▶ **Problems to work on**:
1. In the passage on NOx control in combustion turbines, what other name is given for lean premix combustion systems?
2. Decide whether each statement below agrees with the passage on NOx control in combustion turbines. Answer yes or no, and quote the passage's deciding words.
(a) Steam and water injection increases CT efficiency.
(b) Lean-premix DLN combustion systems must be started in the diffusion mode.
(c) At low loads, the inlet guide vanes are positioned to increase airflow.
3. Resume the passage on NOx control in combustion turbines at the point where it stops.

▶ **Reading passage**:

There are issues with steam and water injection. First, the CT combustion temperature, and thus the load, must be high enough (typically around 20% of rated gross output) to prevent the injected water or steam from extinguishing the flame. Second, steam and water injection reduces the CT efficiency. Third, if there is too much steam, or more commonly water injection, even at full load, there is incomplete combustion, which causes incomplete combustion and so increases carbon monoxide (CO) emissions; CO is also an air pollutant. These issues mean that there are limits to how low the NOx emissions can be using steam/water injection.
The use of water/steam injection can bring NOx emissions from more than 100 ppmvd (parts per million by volume, dry) to about 25 ppmvd when firing gas and 42 ppmvd when firing liquid fuel. The abbreviation “ppmvd” in the table stands for “parts per million, dry.” This means that the NOx concentrations assume that the water in the exhaust gas is condensed, and therefore is “dry.”
The most common way to reduce flame temperatures in “modern” industrial CTs (those sold from about 1990 on) when burning gas is through the use of lean premix, also called dry low NOx (DLN), combustion systems.
The word lean in lean premix means that the fuel is burned with just enough combustion air to prevent the flame from being unstable; flame instability often results in flameout and/or damage to the combustion system. Since reducing combustion air tends to decrease combustion temperature, thermal NOx production is reduced.
The term premix refers to the fact that in these combustion systems, the gas and combustion air are mixed before the fuel is ignited in the combustion system burners. By premixing the air and gas fuel before combustion systems, hot spots that increase NOx production are nearly eliminated, further reducing thermal NOx production. It is possible to achieve NOx emissions of 5 ppmvd, and sometimes lower, firing gas with lean-premix systems.
In lean-premix DLN systems, the combustion system must be started in the diffusion mode because the combustion temperature is too low to maintain stable combustion with the lean airflow used in normal operation. Diffusion combustion is used until the load is, and thus the combustion chamber temperature is high enough to sustain stable operation with the low airflow that is required to operate in the lean-premix/DLN mode of operation. The minimal load for lean premix/DLN operation is typically about 40% to 50% of the full load). When the load falls, the combustion system mode of operation changes from lean-premix/DLN to diffusion combustion. Operation below the load required for lean-premix operation results in higher CT NOx emissions.
Most CTs with lean-premix/DLN combustion systems use Variable Inlet Guide Vanes (VIGVs) to control airflow to the combustion system. At low loads, the IGVs are positioned to reduce airflow since the amount of fuel burned is low; controlling airflow to the combustion system can reduce excessive combustion temperature, thus reducing thermal NOx production at low loads. As CT load (and fuel flow) increases, the VIGVs are opened to increase airflow in coordination with fuel valves that control fuel flow to the combustion system. In combined cycle plants (described below) VIGVs are also modulated to control CT exhaust temperature entering the HRSG; combined cycle plants and HRSGs are described later.

▶ **Given records**:
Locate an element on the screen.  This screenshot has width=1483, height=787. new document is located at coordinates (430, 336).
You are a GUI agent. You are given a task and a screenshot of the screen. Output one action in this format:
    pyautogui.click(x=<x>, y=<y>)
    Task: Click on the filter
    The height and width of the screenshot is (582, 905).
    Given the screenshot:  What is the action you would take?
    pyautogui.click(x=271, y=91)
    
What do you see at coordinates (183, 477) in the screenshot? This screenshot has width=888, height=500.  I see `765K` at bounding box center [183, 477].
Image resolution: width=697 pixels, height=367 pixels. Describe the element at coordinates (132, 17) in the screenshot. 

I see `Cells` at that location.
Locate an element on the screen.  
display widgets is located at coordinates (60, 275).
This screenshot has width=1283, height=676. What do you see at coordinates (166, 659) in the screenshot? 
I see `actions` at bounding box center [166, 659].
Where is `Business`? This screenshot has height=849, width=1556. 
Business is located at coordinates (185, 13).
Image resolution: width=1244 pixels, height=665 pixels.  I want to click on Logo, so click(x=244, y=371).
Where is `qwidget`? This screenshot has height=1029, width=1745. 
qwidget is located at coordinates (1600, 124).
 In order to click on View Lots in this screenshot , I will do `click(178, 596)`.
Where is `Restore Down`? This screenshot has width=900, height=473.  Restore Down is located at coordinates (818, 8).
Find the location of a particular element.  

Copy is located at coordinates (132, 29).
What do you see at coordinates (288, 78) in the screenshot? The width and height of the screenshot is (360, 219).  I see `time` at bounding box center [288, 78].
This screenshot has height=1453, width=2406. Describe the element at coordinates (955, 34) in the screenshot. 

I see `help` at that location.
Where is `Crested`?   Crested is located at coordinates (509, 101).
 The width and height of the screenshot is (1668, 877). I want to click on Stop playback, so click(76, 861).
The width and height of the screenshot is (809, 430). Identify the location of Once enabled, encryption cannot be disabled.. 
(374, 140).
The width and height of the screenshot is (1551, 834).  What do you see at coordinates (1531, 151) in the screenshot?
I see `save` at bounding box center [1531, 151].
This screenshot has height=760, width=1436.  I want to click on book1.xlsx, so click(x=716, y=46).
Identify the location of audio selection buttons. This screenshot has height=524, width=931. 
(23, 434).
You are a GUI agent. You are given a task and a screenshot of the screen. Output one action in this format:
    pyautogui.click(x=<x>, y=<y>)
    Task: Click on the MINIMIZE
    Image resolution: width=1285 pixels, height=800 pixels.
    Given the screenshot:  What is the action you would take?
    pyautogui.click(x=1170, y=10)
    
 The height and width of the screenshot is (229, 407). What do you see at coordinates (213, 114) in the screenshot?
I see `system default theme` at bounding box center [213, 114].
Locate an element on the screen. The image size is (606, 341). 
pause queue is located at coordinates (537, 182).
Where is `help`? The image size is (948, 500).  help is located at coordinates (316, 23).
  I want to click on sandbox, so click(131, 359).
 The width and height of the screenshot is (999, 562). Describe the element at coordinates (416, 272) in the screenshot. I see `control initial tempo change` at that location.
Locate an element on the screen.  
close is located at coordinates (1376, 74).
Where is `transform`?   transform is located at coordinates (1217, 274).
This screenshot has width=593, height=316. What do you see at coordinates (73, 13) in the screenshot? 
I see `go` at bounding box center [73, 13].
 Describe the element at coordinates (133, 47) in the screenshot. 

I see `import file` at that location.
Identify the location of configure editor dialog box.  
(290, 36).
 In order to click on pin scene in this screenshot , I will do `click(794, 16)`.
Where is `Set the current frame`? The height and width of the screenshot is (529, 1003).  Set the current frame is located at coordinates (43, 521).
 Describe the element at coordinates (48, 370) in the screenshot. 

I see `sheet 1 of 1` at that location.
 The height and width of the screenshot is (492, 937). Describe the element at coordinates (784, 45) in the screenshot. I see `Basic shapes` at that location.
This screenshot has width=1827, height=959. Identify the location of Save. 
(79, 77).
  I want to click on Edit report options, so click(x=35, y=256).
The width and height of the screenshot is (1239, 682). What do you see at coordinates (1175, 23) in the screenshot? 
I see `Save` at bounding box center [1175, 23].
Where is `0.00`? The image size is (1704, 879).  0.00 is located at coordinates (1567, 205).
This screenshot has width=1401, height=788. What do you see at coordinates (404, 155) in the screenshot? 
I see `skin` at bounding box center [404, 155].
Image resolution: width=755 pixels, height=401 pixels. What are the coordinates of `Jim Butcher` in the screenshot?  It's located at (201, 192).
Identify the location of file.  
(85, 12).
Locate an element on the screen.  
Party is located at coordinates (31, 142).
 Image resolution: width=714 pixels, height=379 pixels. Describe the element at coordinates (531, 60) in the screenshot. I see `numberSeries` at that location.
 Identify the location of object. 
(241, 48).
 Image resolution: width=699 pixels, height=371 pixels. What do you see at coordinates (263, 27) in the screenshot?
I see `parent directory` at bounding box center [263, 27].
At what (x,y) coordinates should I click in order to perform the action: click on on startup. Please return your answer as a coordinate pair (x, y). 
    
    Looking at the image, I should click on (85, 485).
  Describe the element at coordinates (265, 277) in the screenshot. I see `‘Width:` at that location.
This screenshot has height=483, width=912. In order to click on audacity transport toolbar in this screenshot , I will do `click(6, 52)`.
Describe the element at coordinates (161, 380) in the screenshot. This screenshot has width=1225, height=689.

▶ **Answers**:
1. Dry low NOx (DLN) combustion systems.

2.
(a) No: "Second, steam and water injection reduces the CT efficiency."
(b) Yes: "the combustion system must be started in the diffusion mode"
(c) No: "At low loads, the IGVs are positioned to reduce airflow"

3.
The lean-premix combustion scheme cannot be used when burning liquid fuel. Accordingly, even lean premix/DLN combustion systems use water injection when firing liquid fuels.
As with conventional combustion systems, the use of water injection to limit NOx production is not possible to inject water until the load, and thus combustion temperature is high enough to prevent flame instability and possible loss of flame when water is injected. The minimum load that produces a combustion temperature high enough for operation with water injection varies among gas turbine manufacturers and models. Operation at loads lower than that required for water injection results in higher CT NOx emissions.
To optimize the operation of lean-premix DLN combustion systems, close coordination of the operation of VIGVs and the different fuel valves that control gas flow in both the diffusion and lean-premix. Trained technicians (often from the CT manufacturer) make adjustments to the sequencing of fuel valves and the positioning of VIGVs to maintain low NOx emissions. The process of making these adjustments is called tuning the combustion system.
It is important to know that there are many older CTs that do not have lean-premix DLN combustion systems. Most of these older gas turbines use water injection to limit NOx production whether burning oil or gas.
One of the ways to increase gas turbine efficiency is to increase a parameter called the firing temperature; firing temperature is the temperature of the exhaust gas at the first stage of the turbine section of the CT. The newest CTs have high firing temperatures to obtain competitive efficiencies. This means that these new CTs produce more NOx (typically around 25 ppmvd) than some older (vintage 1990s) gas turbines, even when firing gas in lean-premix combustion systems. To meet regulatory limits of NOx in many locations, it is necessary to use so-called post-combustion NOx controls. For CTs, the post-combustion control used is the SCR.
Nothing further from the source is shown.